Task inputs: Begin

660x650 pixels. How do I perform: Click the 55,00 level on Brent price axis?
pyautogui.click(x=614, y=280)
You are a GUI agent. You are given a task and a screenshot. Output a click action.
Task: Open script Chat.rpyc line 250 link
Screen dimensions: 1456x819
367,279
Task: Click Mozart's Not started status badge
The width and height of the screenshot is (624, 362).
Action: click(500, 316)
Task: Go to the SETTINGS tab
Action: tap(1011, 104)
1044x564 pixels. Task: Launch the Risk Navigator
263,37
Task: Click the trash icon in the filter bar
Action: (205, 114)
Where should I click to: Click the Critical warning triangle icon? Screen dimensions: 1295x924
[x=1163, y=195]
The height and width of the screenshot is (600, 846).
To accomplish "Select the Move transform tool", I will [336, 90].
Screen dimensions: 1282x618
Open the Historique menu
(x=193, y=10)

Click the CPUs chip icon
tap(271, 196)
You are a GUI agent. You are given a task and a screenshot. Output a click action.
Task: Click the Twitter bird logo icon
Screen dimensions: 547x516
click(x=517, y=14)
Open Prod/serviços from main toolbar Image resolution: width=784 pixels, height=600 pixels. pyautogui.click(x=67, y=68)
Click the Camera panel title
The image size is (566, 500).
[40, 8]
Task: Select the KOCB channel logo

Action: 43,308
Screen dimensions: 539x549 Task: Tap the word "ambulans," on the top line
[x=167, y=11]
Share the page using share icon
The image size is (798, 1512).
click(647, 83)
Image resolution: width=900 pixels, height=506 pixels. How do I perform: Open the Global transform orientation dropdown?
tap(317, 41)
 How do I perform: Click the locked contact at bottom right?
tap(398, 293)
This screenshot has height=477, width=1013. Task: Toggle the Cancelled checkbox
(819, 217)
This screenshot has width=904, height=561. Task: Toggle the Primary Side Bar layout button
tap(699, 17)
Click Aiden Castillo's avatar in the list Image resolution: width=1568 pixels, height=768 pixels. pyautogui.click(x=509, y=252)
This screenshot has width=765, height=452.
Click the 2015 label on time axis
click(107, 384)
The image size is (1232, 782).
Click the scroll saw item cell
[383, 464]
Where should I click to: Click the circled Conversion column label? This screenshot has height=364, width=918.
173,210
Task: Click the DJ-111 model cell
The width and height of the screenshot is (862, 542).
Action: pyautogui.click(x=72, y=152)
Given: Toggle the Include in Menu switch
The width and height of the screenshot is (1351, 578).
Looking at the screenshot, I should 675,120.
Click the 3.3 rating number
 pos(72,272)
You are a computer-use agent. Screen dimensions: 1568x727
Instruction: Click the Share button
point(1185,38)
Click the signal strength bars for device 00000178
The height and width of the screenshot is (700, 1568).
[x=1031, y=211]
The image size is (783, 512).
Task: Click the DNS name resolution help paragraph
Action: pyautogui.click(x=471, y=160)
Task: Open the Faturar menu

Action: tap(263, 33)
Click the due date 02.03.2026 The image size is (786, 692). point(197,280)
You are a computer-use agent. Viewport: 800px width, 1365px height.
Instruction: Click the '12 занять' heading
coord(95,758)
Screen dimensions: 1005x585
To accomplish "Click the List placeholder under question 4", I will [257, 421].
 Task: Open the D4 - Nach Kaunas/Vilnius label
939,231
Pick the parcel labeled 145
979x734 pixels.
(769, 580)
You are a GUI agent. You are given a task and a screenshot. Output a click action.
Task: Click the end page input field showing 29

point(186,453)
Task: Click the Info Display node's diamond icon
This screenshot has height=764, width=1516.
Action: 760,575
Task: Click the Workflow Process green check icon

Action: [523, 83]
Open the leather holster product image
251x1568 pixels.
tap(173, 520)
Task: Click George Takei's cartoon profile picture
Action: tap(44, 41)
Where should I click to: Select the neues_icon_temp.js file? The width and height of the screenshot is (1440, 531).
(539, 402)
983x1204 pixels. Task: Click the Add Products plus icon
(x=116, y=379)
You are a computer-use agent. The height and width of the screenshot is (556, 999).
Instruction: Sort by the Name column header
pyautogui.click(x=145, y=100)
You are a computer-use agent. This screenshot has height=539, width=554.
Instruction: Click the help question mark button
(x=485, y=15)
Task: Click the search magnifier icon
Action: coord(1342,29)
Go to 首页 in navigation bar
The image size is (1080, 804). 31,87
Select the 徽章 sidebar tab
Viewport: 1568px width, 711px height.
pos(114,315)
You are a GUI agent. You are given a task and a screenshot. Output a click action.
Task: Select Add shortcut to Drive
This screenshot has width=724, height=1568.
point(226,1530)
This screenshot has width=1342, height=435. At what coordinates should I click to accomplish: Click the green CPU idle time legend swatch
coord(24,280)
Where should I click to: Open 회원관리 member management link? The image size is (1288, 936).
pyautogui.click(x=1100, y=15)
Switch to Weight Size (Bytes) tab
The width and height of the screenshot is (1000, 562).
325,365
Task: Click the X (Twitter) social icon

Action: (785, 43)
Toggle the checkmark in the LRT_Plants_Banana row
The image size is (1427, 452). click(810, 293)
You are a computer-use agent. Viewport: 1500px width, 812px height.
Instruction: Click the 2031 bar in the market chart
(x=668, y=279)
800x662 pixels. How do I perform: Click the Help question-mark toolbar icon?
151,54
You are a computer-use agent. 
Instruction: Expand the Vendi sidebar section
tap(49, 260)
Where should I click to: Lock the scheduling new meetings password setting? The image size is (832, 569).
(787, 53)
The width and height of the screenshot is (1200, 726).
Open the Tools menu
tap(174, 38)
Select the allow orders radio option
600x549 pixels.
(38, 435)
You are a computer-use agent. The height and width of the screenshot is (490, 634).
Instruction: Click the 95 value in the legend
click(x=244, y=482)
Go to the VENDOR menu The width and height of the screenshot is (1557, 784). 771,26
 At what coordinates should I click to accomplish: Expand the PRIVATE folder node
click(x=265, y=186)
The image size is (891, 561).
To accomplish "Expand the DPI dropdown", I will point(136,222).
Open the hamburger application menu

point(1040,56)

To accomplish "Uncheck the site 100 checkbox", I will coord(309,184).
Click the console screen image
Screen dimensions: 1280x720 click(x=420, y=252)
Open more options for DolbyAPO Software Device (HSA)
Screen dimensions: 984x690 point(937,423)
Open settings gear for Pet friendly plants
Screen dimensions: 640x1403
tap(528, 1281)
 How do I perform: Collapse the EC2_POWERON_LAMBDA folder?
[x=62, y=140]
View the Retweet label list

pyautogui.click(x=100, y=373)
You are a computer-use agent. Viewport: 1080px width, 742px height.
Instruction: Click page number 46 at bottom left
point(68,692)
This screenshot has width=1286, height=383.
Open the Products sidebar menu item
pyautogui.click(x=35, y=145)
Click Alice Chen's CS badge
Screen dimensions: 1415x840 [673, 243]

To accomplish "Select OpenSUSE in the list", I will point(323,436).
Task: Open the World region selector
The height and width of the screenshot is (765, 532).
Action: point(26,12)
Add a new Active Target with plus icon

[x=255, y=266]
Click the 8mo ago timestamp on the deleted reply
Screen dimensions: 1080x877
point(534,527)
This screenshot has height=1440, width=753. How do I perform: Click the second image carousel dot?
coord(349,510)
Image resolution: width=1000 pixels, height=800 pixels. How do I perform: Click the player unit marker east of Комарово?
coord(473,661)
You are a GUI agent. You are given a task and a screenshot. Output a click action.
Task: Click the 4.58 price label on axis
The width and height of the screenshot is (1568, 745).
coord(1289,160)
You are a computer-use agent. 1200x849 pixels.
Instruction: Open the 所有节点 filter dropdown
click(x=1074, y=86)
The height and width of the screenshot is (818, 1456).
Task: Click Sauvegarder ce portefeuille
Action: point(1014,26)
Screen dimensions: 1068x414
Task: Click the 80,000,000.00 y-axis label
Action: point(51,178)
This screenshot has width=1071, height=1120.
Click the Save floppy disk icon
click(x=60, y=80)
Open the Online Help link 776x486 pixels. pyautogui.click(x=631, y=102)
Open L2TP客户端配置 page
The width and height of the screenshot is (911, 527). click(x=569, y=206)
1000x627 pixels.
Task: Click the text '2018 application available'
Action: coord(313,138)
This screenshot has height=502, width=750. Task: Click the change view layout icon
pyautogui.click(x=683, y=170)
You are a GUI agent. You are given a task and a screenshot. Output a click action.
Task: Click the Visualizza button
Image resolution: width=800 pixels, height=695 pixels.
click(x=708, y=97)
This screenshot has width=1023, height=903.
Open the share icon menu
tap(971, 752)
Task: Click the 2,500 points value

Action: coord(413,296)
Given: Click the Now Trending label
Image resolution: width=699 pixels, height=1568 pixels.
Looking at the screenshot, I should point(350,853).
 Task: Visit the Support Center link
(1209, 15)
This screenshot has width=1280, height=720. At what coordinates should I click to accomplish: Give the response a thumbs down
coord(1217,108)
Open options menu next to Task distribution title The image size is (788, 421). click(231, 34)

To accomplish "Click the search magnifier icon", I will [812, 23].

Task inputs: End

Task to carry out =>
Copy exactly the line that contains "Click the Save floppy disk icon" and every line after it, up to and including the last line of the records.

Answer section =>
Click the Save floppy disk icon
click(x=60, y=80)
Open the Online Help link 776x486 pixels. pyautogui.click(x=631, y=102)
Open L2TP客户端配置 page
The width and height of the screenshot is (911, 527). click(x=569, y=206)
1000x627 pixels.
Task: Click the text '2018 application available'
Action: coord(313,138)
This screenshot has height=502, width=750. Task: Click the change view layout icon
pyautogui.click(x=683, y=170)
You are a GUI agent. You are given a task and a screenshot. Output a click action.
Task: Click the Visualizza button
Image resolution: width=800 pixels, height=695 pixels.
click(x=708, y=97)
This screenshot has width=1023, height=903.
Open the share icon menu
tap(971, 752)
Task: Click the 2,500 points value

Action: coord(413,296)
Given: Click the Now Trending label
Image resolution: width=699 pixels, height=1568 pixels.
Looking at the screenshot, I should point(350,853).
 Task: Visit the Support Center link
(1209, 15)
This screenshot has width=1280, height=720. At what coordinates should I click to accomplish: Give the response a thumbs down
coord(1217,108)
Open options menu next to Task distribution title The image size is (788, 421). click(231, 34)

To accomplish "Click the search magnifier icon", I will [812, 23].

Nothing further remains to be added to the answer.